In 1874 Shoemaker was married to Blanche Quiggle (1853–1928). Blanche, the sole daughter of railroad magnate and diplomat Col. James W. Quiggle of Philadelphia, was a descendent of Richard Buffington, an agent for William Penn who came to Pennsylvania from England in 1675. After moving to New York City, they lived in a five-story residence at 21 West 53rd Street, called Villa D'Este, adjoining the residence of John D. Rockefeller. They spent their summers at "Restless Oaks", the Quiggle family estate in McElhattan, Pennsylvania (near Lock Haven) and at "Cedar Cliff", an "opulent Victorian residence" in Riverside, Connecticut. Together, they were the parents of:

- Henry Wharton Shoemaker (1880–1958), who married Beatrice Genevieve Barclay (1888–1974) in 1907. They divorced and he remarried to Mabelle Ruth Ord (1878–1967) in 1913.
- William Brock Shoemaker (1882–1906), who married Ella Morris De Peyster (1881–1957), a daughter of Frederic James De Peyster, in 1905.
- Blanche LeRoy Shoemaker (1886–1967), who married Alfred Wagstaff (1881–1930), a son of Alfred Wagstaff Jr., in 1907. They divorced and she married Donald Carr (1887–1961) in 1921.

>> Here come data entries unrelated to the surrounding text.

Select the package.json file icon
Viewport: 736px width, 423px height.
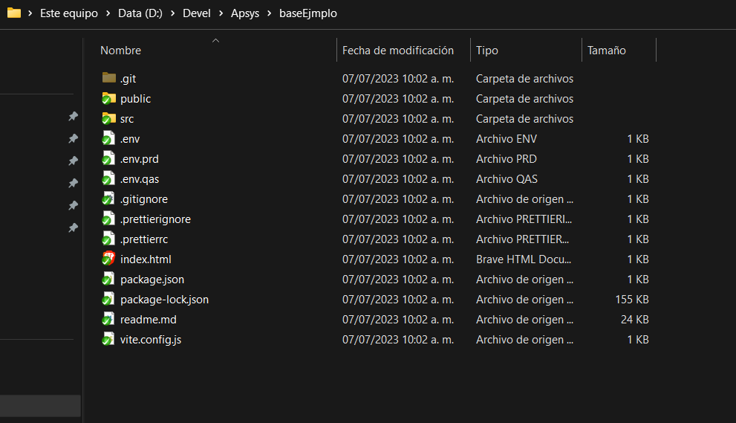tap(109, 279)
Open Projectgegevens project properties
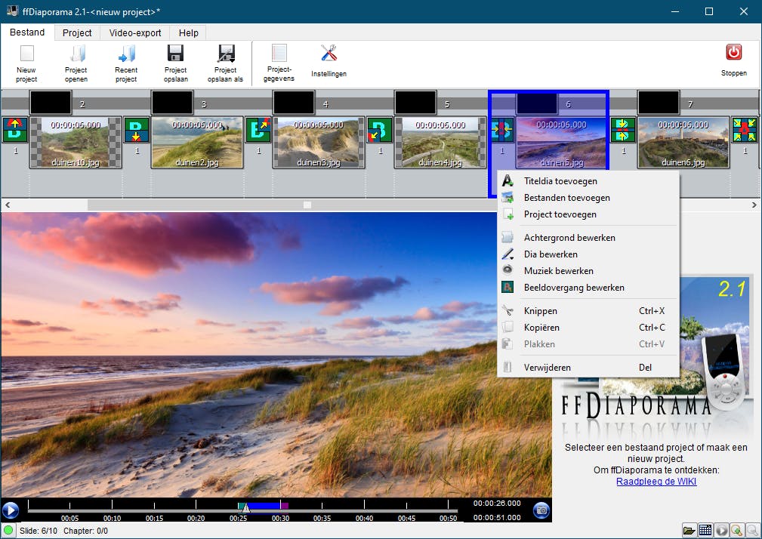This screenshot has height=539, width=762. (279, 54)
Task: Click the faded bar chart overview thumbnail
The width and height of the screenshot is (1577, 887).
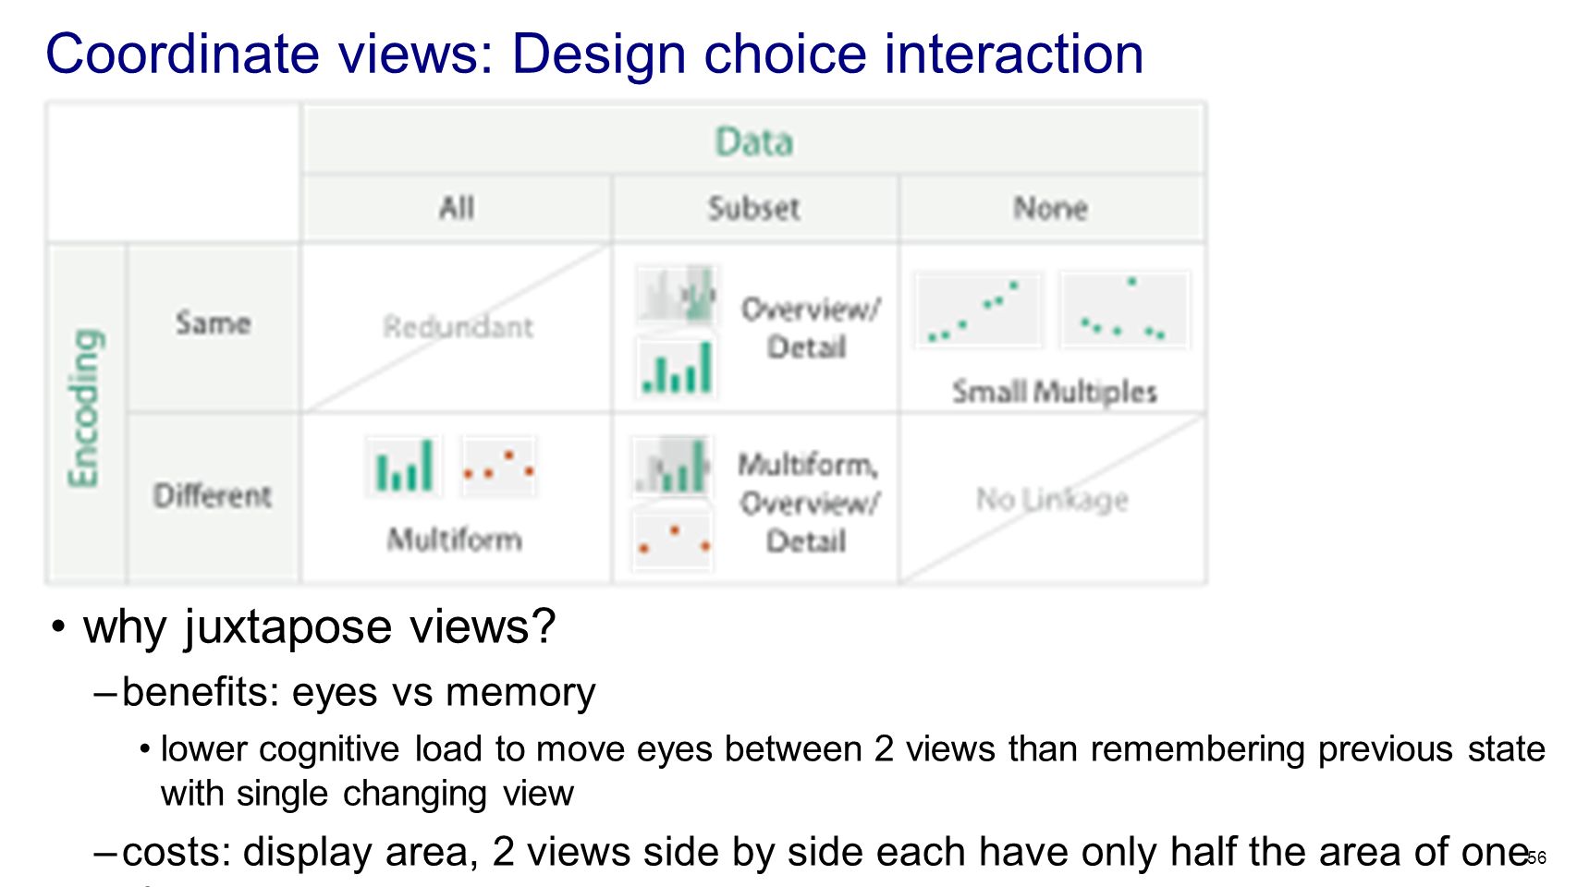Action: (677, 294)

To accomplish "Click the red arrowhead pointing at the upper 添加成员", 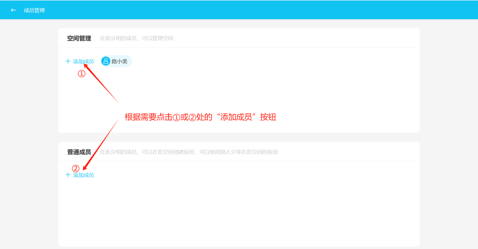I will tap(86, 66).
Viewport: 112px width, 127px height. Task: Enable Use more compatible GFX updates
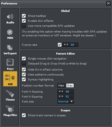pyautogui.click(x=24, y=26)
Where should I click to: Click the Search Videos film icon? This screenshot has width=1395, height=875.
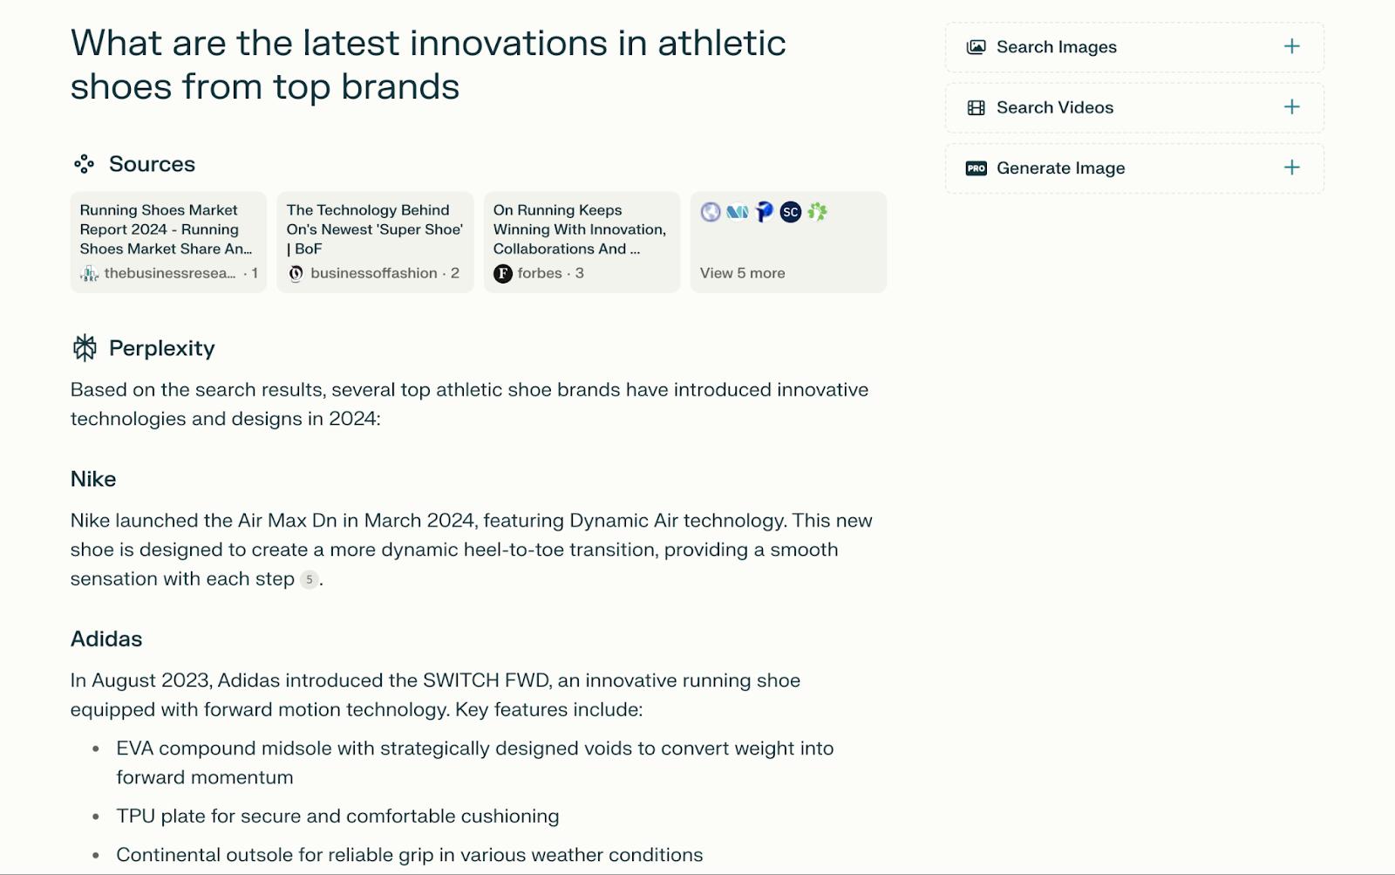976,108
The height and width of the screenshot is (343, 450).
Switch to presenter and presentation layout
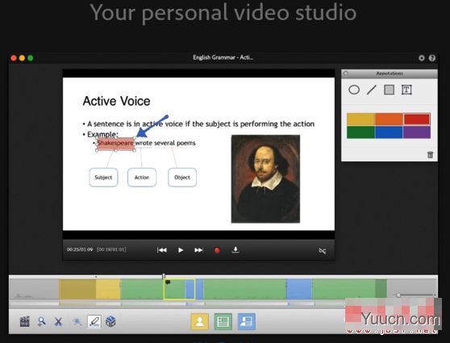click(x=247, y=321)
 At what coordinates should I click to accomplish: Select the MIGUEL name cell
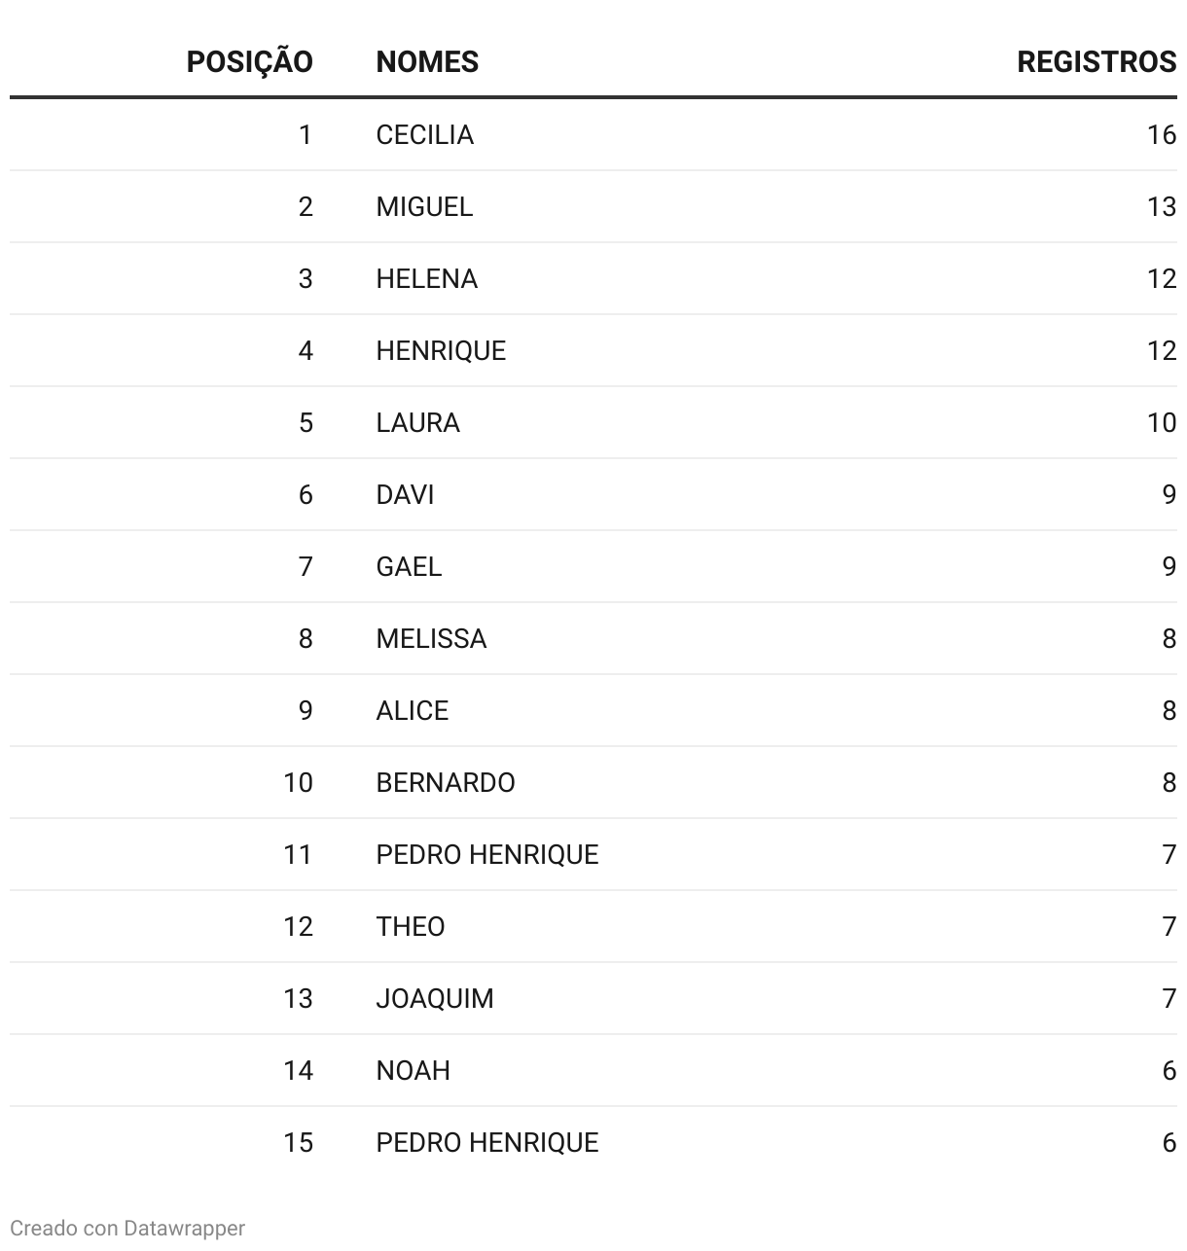424,206
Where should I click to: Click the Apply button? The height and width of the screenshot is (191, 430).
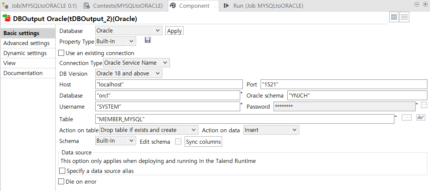click(175, 31)
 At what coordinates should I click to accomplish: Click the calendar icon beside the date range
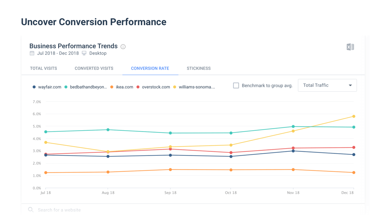[x=32, y=53]
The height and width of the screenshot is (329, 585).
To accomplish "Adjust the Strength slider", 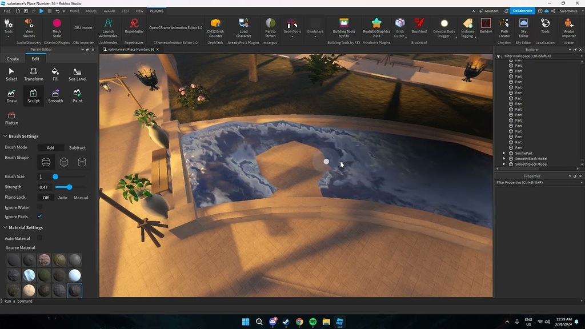I will click(69, 187).

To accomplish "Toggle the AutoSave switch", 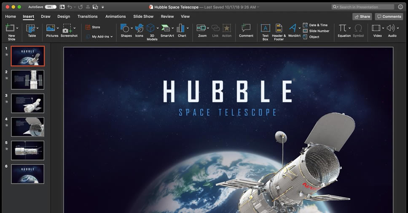I will click(x=51, y=7).
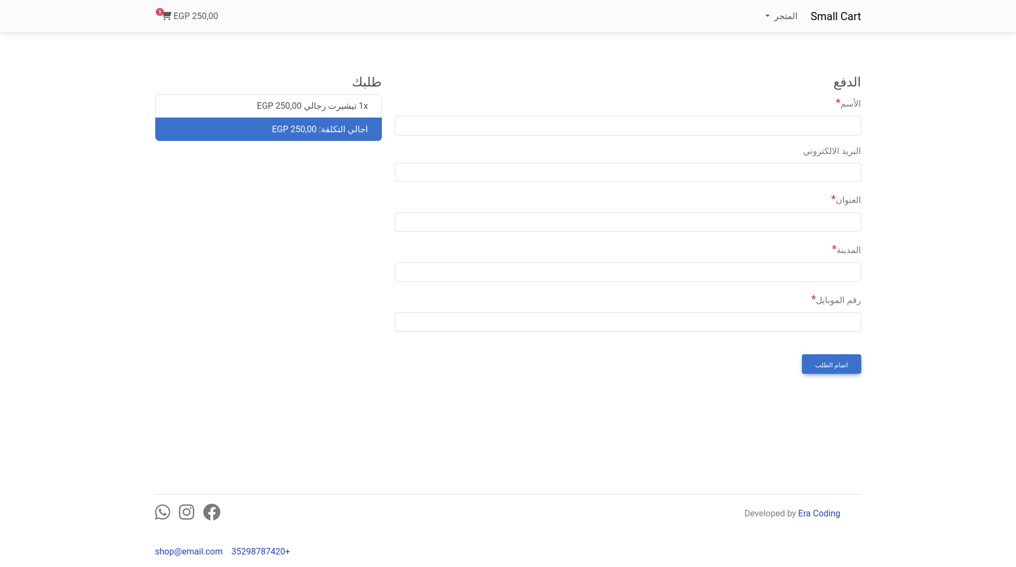Click the +35298787420 phone number link
This screenshot has height=567, width=1016.
(x=260, y=551)
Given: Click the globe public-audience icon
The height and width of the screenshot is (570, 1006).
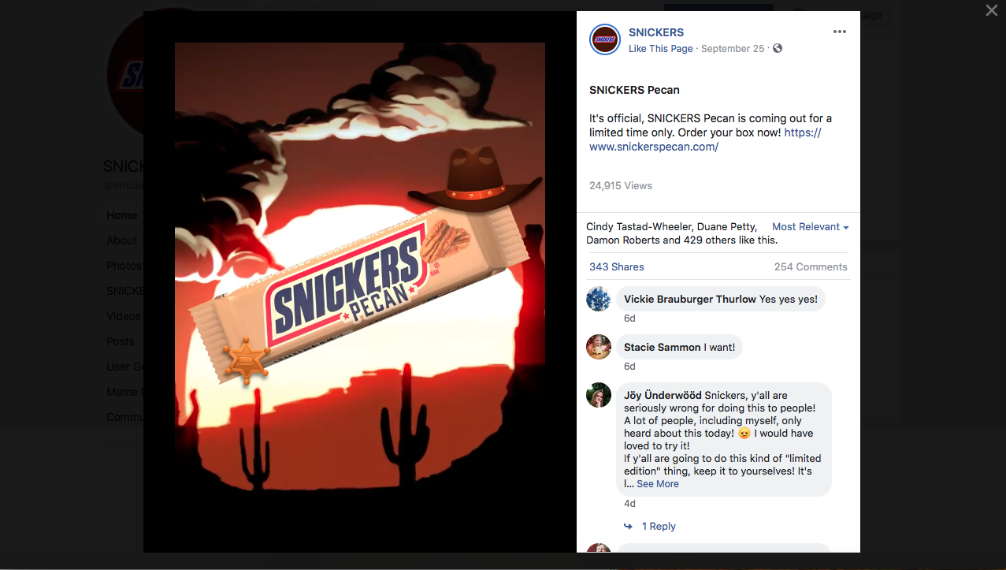Looking at the screenshot, I should 777,48.
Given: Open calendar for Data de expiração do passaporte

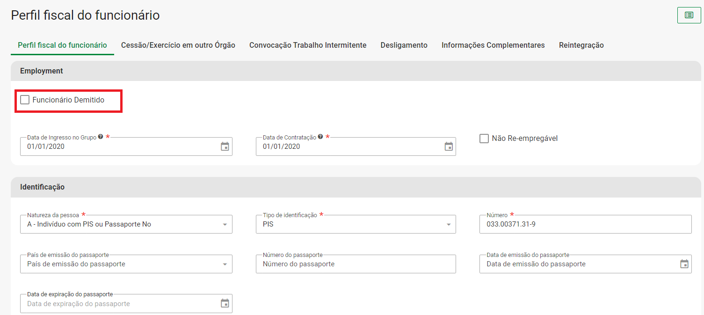Looking at the screenshot, I should tap(225, 304).
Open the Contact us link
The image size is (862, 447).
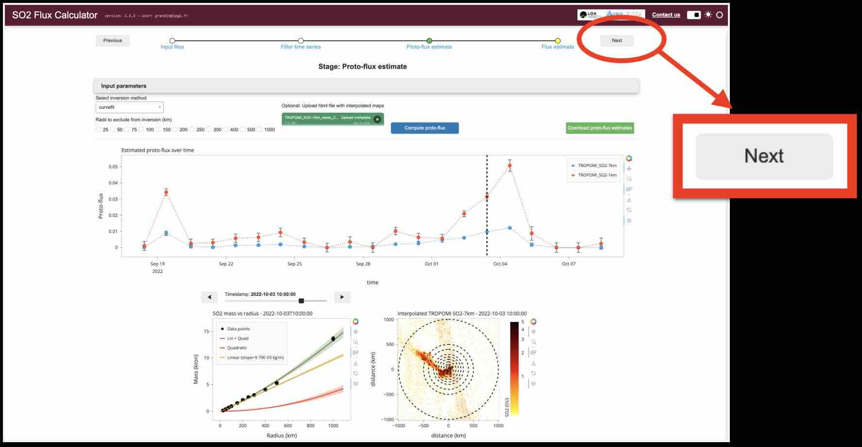click(666, 15)
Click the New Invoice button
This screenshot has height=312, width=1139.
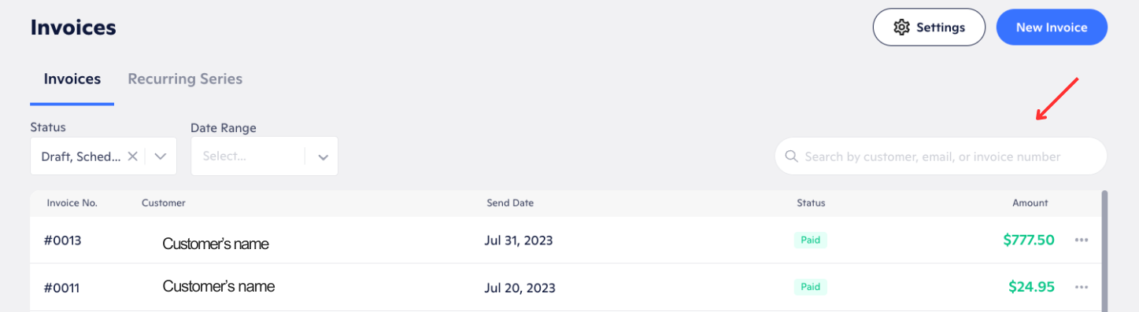point(1052,28)
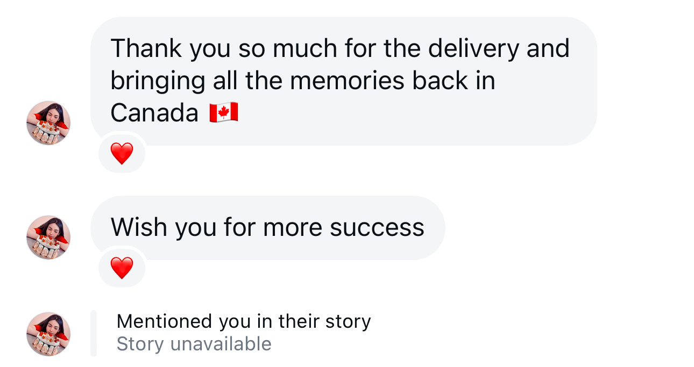Click the word "all" in first message

[x=225, y=81]
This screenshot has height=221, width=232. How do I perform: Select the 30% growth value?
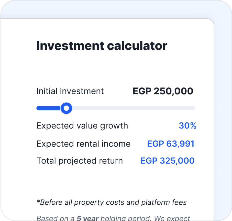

Shoemaker died on July 2, 1918, at his country estate in Riverside, Connecticut. His widow died in May 1928 at her residence, 610 Park Avenue, in New York City "after a fortnight's illness".

===Descendants===
Through his son Henry, he was a grandfather of Henry Francis Shoemaker II (1908–1974). Through his daughter Blanche, he was a grandfather of Alfred Wagstaff IV (1908–1982).